**STATED EXERCISE:**
Reproduce the lines below word for word, starting with the first one and ending with the line that contains "click(522, 473)". Include both of these lines.

**TASK INPUT:**
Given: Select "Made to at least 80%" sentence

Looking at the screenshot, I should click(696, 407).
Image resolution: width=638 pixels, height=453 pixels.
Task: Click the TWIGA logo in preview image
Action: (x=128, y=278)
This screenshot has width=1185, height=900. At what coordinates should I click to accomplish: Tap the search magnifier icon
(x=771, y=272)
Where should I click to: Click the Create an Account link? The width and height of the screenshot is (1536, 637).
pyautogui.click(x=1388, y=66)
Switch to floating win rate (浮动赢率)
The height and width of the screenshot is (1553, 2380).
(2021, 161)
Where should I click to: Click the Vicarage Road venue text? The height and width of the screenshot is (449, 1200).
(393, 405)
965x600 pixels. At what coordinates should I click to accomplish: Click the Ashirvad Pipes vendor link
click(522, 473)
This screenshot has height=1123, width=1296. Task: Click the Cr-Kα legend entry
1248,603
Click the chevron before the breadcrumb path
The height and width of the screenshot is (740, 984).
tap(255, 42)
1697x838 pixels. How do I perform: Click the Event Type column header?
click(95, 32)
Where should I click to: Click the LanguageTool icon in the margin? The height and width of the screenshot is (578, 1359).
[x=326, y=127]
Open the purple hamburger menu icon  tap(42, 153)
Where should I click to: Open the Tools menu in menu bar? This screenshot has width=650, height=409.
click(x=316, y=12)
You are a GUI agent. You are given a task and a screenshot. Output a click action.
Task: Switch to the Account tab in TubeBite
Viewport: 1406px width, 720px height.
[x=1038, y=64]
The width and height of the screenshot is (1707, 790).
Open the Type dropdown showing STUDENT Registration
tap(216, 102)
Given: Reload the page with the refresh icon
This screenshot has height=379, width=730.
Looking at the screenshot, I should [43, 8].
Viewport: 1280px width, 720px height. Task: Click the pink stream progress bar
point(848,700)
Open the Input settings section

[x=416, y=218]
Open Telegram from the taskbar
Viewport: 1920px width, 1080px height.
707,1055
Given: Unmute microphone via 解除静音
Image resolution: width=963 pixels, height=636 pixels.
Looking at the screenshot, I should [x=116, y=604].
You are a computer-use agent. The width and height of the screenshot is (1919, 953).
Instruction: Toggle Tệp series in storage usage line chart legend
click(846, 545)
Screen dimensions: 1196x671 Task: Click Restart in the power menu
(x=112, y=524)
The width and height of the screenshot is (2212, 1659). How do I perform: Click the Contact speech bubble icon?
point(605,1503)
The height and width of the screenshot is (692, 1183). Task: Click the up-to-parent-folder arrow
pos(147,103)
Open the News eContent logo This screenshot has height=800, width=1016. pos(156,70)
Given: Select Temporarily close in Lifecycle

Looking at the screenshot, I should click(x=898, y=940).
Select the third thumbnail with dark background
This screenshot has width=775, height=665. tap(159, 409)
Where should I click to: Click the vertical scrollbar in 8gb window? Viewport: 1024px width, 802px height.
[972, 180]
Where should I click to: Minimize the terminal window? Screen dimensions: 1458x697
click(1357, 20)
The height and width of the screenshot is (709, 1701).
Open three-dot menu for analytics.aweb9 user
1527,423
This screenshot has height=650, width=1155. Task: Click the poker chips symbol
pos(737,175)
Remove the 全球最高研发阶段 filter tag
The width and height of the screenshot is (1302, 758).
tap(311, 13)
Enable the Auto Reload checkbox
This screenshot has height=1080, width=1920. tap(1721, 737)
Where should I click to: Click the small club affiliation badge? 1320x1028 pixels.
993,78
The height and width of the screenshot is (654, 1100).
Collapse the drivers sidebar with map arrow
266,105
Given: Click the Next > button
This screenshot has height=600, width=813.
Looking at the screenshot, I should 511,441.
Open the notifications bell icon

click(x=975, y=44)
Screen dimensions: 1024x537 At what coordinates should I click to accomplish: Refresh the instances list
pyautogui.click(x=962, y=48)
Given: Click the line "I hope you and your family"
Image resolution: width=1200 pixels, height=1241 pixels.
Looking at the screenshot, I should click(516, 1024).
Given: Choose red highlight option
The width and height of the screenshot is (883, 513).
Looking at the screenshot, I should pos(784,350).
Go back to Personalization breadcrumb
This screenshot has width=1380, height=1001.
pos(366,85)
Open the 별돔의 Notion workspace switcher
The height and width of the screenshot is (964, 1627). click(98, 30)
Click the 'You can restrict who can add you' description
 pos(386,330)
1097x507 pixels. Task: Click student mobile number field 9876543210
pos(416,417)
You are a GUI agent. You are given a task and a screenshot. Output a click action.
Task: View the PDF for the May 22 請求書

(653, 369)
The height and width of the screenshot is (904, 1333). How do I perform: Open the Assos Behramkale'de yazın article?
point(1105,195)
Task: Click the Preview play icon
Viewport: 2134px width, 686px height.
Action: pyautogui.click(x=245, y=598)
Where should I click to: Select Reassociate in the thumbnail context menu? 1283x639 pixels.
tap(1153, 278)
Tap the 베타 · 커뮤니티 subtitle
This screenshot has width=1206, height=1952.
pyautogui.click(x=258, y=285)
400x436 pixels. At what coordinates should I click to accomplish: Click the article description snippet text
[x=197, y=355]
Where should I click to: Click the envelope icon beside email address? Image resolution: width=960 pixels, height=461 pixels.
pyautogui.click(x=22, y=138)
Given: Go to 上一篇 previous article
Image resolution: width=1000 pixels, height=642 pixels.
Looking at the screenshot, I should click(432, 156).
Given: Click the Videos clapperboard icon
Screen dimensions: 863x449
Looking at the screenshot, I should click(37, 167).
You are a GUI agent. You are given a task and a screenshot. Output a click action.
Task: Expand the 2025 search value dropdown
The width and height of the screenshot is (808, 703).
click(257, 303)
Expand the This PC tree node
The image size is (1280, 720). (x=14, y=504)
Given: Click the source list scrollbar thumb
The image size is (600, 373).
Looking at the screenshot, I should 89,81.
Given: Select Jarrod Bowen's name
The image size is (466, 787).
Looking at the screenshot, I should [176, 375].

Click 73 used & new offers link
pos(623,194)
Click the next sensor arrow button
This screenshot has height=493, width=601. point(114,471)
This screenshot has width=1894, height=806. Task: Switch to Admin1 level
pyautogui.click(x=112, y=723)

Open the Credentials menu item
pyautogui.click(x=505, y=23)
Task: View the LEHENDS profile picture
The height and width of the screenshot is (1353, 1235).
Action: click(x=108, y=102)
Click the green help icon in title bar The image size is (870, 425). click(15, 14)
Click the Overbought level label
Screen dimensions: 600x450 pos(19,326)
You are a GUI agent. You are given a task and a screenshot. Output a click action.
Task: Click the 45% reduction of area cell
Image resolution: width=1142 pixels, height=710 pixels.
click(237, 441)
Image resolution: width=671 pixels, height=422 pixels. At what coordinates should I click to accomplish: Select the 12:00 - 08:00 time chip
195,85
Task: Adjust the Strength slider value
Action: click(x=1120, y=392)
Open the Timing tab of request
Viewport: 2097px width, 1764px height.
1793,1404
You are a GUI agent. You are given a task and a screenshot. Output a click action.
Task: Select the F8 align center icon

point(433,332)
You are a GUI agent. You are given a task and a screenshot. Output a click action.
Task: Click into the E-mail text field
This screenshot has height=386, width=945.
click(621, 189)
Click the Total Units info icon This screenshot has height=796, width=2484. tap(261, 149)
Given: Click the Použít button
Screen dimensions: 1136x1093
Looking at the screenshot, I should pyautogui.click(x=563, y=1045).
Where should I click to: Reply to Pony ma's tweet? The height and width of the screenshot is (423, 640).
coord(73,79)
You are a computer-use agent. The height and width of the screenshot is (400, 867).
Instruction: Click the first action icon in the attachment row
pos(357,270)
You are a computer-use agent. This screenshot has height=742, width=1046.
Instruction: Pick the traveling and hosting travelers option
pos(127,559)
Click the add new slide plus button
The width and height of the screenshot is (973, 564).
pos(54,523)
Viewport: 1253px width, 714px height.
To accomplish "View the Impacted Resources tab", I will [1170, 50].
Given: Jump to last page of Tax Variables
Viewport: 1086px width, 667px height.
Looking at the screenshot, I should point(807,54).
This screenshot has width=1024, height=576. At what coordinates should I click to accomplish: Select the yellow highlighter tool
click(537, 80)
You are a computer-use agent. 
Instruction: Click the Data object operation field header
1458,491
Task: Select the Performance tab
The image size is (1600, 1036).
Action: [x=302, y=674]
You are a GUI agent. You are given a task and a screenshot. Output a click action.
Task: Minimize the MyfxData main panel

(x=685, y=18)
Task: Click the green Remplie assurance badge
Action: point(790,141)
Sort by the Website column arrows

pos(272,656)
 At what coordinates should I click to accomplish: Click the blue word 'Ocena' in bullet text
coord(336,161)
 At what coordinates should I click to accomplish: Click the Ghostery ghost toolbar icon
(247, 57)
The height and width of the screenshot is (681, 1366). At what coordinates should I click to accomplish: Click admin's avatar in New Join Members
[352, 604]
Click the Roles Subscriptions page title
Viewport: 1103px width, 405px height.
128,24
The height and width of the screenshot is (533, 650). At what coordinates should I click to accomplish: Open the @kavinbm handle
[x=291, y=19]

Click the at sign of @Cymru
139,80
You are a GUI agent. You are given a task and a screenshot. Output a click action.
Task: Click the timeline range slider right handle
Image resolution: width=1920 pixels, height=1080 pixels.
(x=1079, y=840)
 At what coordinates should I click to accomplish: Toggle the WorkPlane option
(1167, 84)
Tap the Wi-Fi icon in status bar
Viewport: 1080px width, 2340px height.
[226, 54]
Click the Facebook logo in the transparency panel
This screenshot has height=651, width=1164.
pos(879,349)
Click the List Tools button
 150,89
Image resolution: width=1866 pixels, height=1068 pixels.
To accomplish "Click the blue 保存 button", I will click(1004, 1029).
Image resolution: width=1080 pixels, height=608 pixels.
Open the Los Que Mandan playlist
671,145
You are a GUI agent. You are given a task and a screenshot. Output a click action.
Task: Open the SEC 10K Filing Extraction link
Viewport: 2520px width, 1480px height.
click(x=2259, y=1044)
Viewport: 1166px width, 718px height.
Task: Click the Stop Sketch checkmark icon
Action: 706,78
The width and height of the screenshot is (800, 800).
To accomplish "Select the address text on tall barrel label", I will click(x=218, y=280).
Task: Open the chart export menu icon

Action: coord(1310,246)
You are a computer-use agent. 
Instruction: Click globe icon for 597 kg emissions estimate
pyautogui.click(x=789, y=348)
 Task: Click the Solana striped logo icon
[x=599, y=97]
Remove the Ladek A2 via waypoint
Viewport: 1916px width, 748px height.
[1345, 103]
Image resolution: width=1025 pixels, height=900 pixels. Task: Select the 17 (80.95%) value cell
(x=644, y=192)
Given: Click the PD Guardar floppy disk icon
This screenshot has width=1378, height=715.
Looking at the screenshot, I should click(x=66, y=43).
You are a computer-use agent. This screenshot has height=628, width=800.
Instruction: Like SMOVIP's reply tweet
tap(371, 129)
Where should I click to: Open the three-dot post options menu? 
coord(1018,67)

**OUTPUT OF THE TASK:**
Given: Select "Made to at least 80%" sentence

Looking at the screenshot, I should click(696, 407).
Image resolution: width=638 pixels, height=453 pixels.
Task: Click the TWIGA logo in preview image
Action: (x=128, y=278)
This screenshot has width=1185, height=900. At what coordinates should I click to accomplish: Tap the search magnifier icon
(x=771, y=272)
Where should I click to: Click the Create an Account link? The width and height of the screenshot is (1536, 637).
pyautogui.click(x=1388, y=66)
Switch to floating win rate (浮动赢率)
The height and width of the screenshot is (1553, 2380).
(2021, 161)
Where should I click to: Click the Vicarage Road venue text? The height and width of the screenshot is (449, 1200).
(393, 405)
965x600 pixels. At what coordinates should I click to accomplish: Click the Ashirvad Pipes vendor link
click(522, 473)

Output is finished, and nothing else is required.